■ Passage shown
● ● ● ● ●

Thread Links Date Links
Thread Prev Thread Next Thread Index Date Prev Date Next Date Index

Re: Constructors & decorations



> Subject: Re: Constructors & decorations
> From: John Pryce <j.d.pryce@xxxxxxxxxxxx>
> Date: Tue, 2 Mar 2010 12:24:04 +0000
> To: stds-1788 <stds-1788@xxxxxxxxxxxxxxxxx>

	John, Vincent, Nate,

	In deference to the others & the consideration of
	Motion 11 at this time, I think we should take this
	conversation off line until that is done.

	Especially the issues of the meaning of the various
	decoration states & the rules for their propagation.

	But I will try to answer the hardware question below.

	Alas, even this single answer is a long one as I must
	go into the details of how modern deep pipe machines
	handle both state & exceptions.

	Those uninterested may safely delete this note.

> 
> Dan & P1788
> 
> On 23 Feb 2010, at 12:17, Dan Zuras Intervals wrote:
> > John Pryce had written:
> >> I believe not. I think the intention of Motion 8 is that once
> >> an interval is set notValid, _all_ its other attributes become
> >> meaningless. It has fallen into a black hole. So a V- interval
> >> is essentially the same as NaI. It follows that all query-functions
> >> on it should give results of maximum meaninglessness:
> >> - Its other decorations should be D0 C0 B0.

● ● ● ● ●

■ Short problem 1
Express the listing below as a Markdown table with the columns Row and Line, covering the lines between the one holding "You are a GUI" and the end of the listing, inclusive. Skip blank lines and leave the pictures out.

Part of a data file
● ● ● ● ●

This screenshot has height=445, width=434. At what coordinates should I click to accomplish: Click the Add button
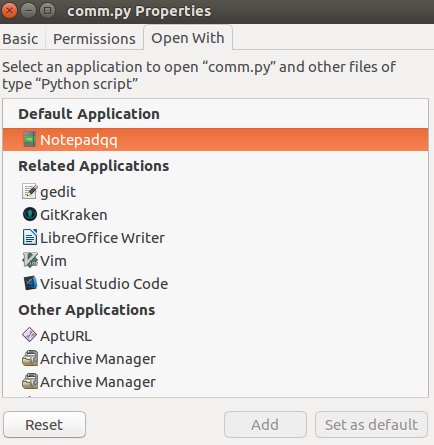pos(265,424)
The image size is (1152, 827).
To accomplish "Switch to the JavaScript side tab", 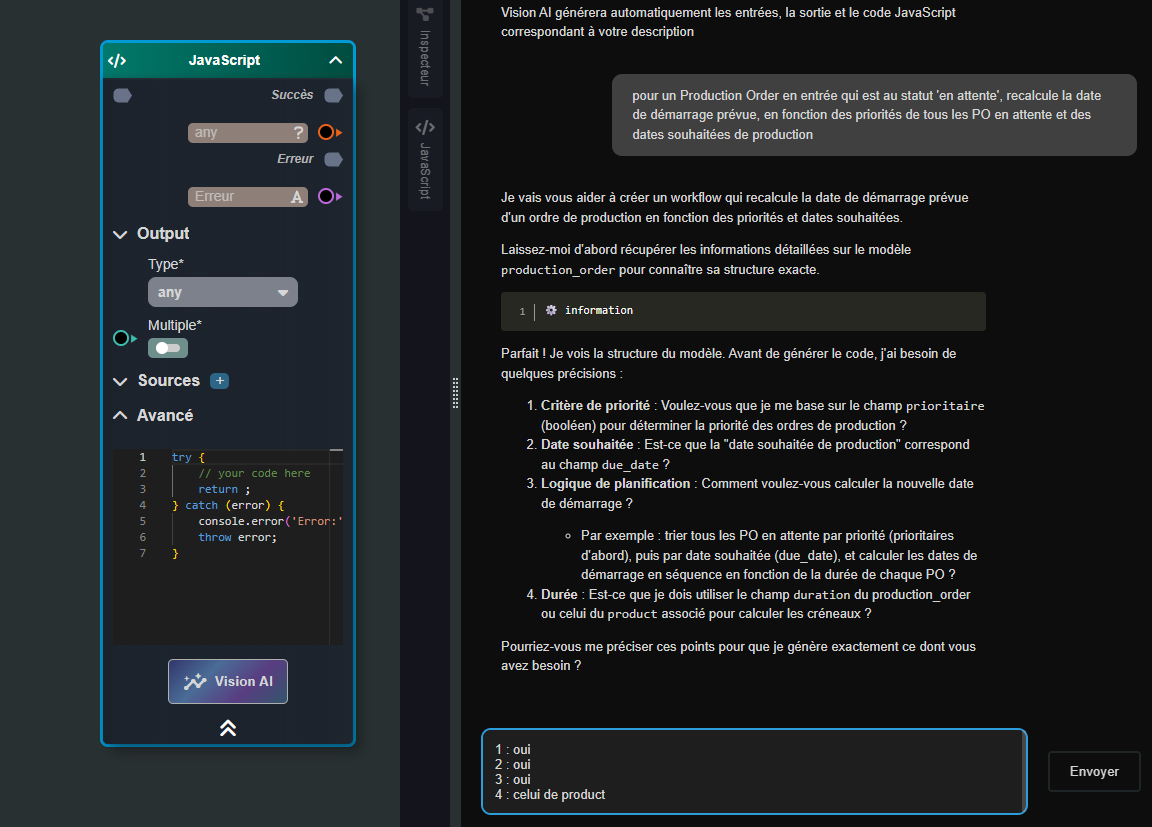I will click(425, 158).
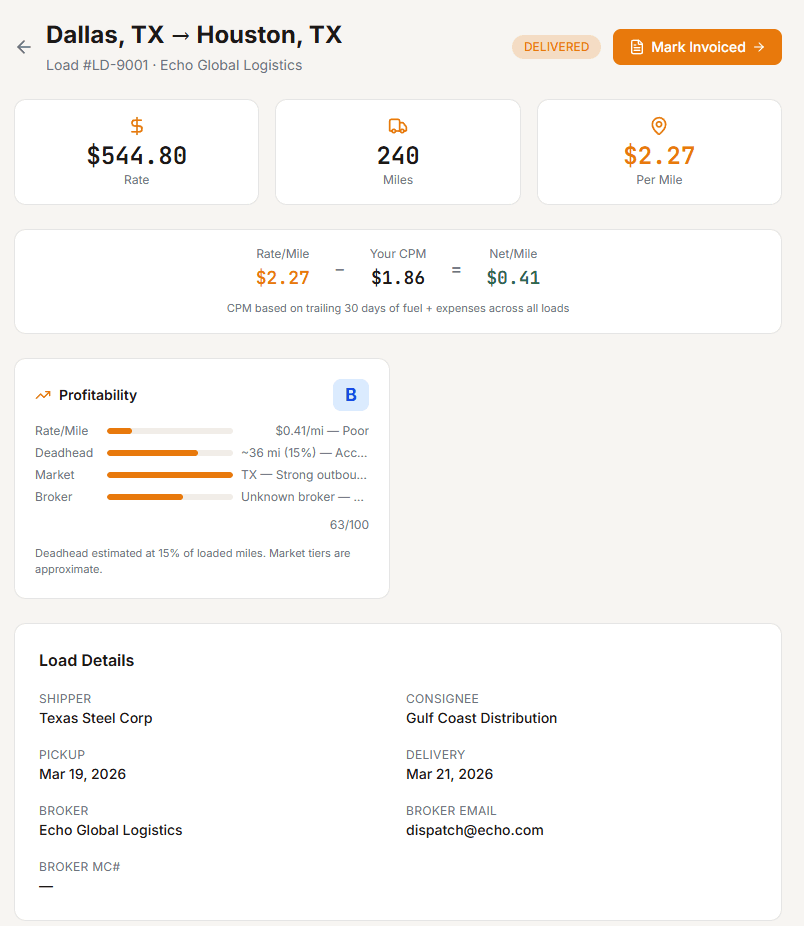The image size is (804, 926).
Task: Click the invoice document icon in Mark Invoiced
Action: pos(637,47)
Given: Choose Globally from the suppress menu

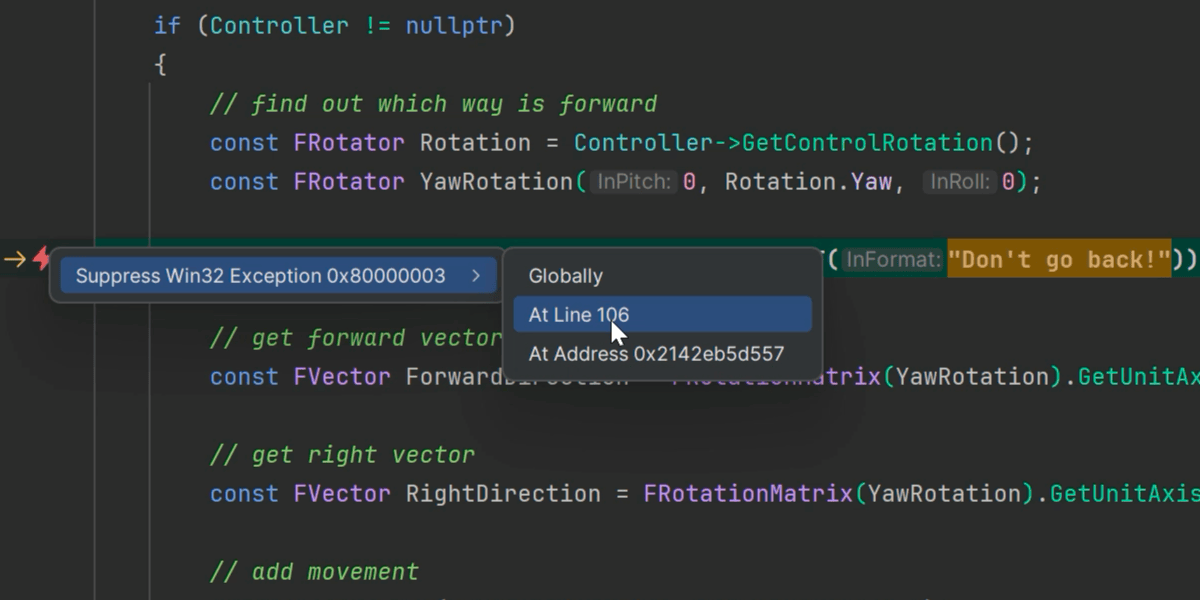Looking at the screenshot, I should [565, 275].
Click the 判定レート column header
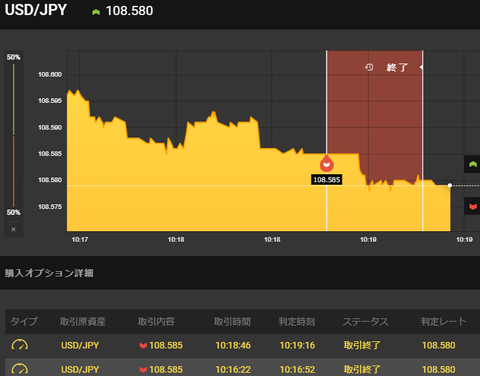The height and width of the screenshot is (376, 480). pyautogui.click(x=443, y=322)
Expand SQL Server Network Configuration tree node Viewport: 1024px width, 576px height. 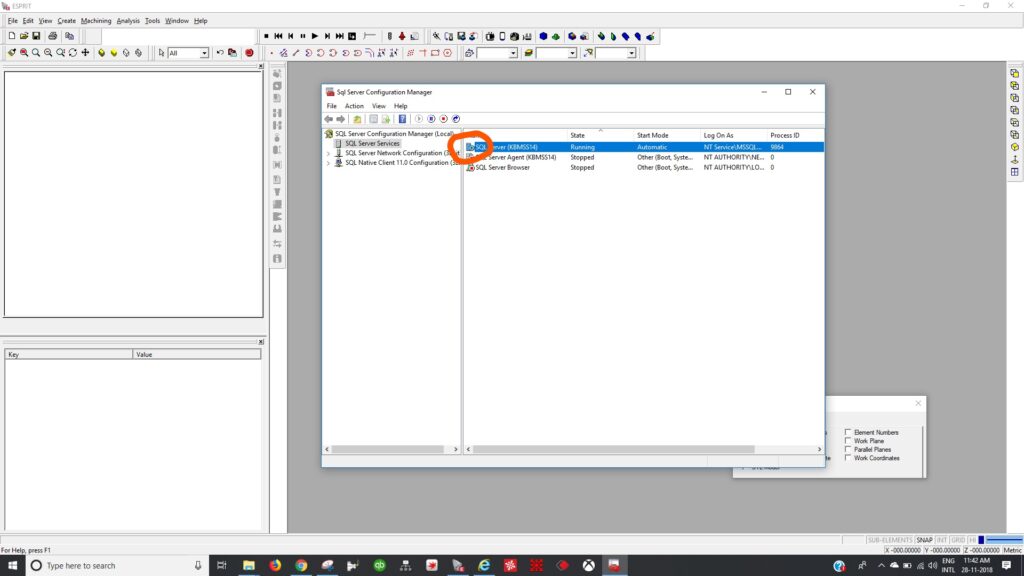[328, 153]

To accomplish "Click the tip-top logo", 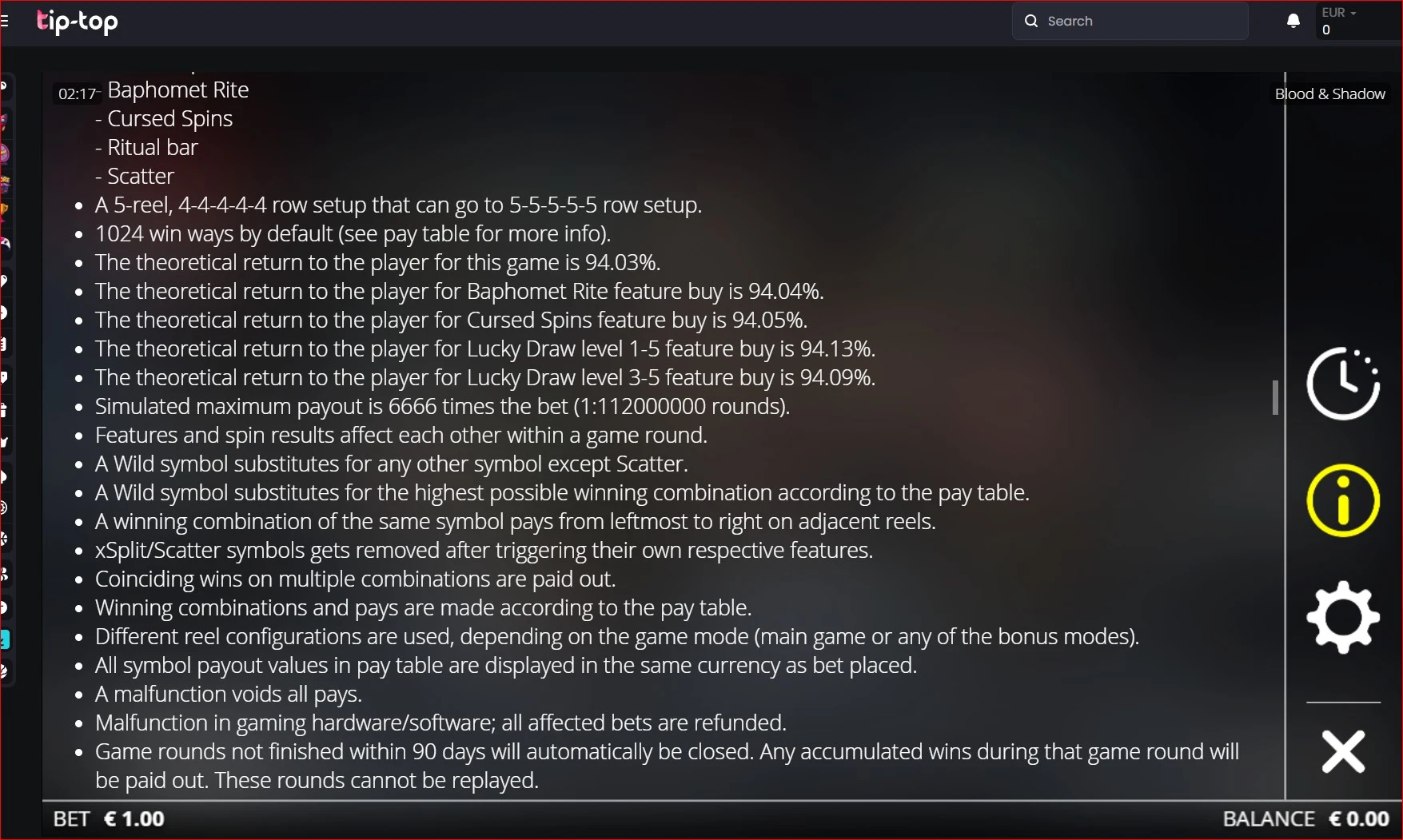I will click(x=78, y=22).
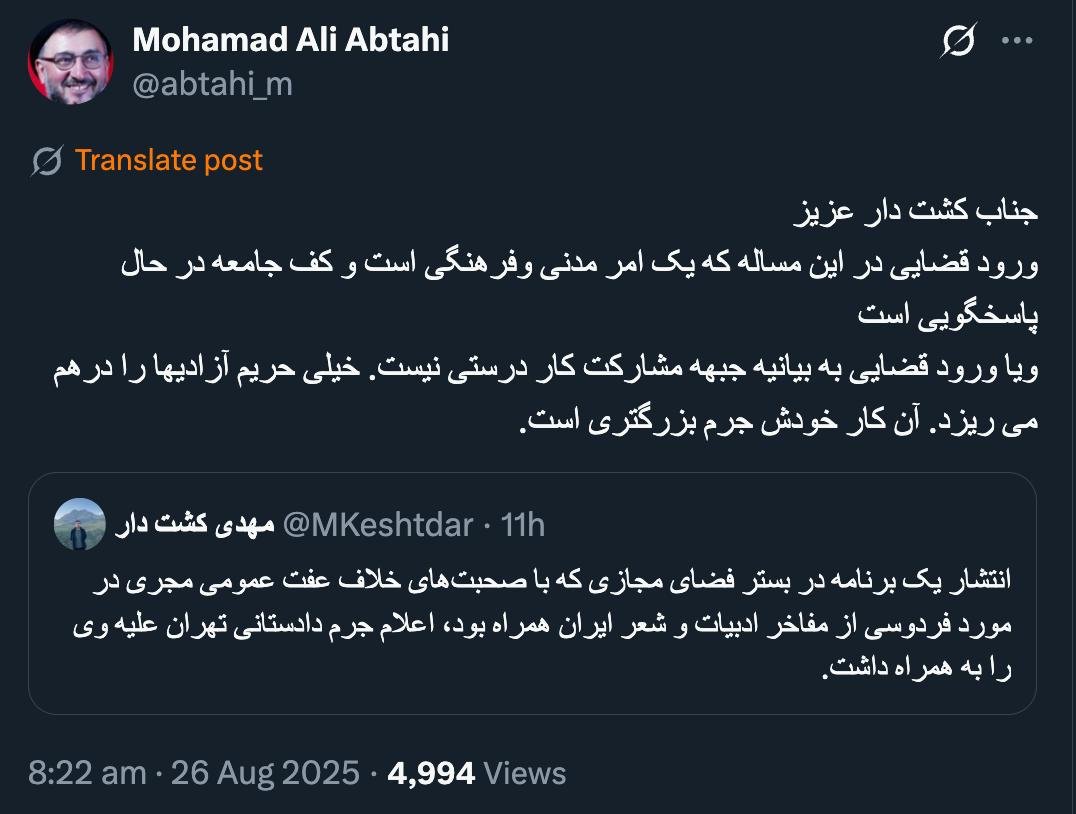This screenshot has width=1076, height=814.
Task: View the 4,994 Views count
Action: [x=477, y=773]
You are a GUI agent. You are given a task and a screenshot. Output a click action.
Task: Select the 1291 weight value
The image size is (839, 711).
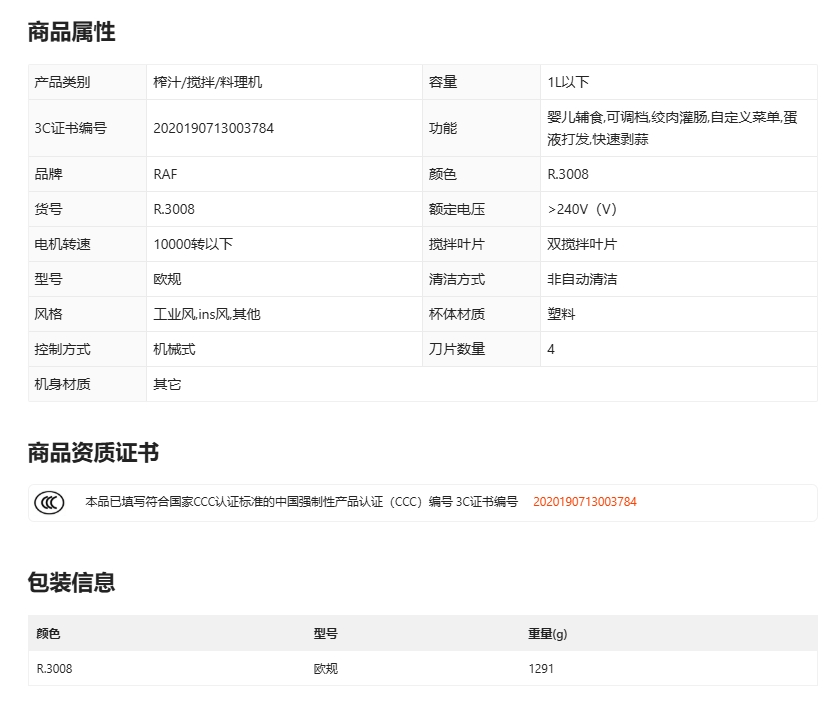tap(540, 669)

● ● ● ● ●

■ Short problem 2
Extract the passage from the reply on constructors and decorations between "In deference to" and "state & exceptions.", inclusive, keeping every word unchanged.

■ Expected answer 1
| Row | Line |
|---|---|
| 1 | You are a GUI agent. You are given a task and a screenshot. Output a click action. |
| 2 | Task: Select the 1291 weight value |
| 3 | The image size is (839, 711). |
| 4 | tap(540, 669) |

■ Expected answer 2
In deference to the others & the consideration of
	Motion 11 at this time, I think we should take this
	conversation off line until that is done.

	Especially the issues of the meaning of the various
	decoration states & the rules for their propagation.

	But I will try to answer the hardware question below.

	Alas, even this single answer is a long one as I must
	go into the details of how modern deep pipe machines
	handle both state & exceptions.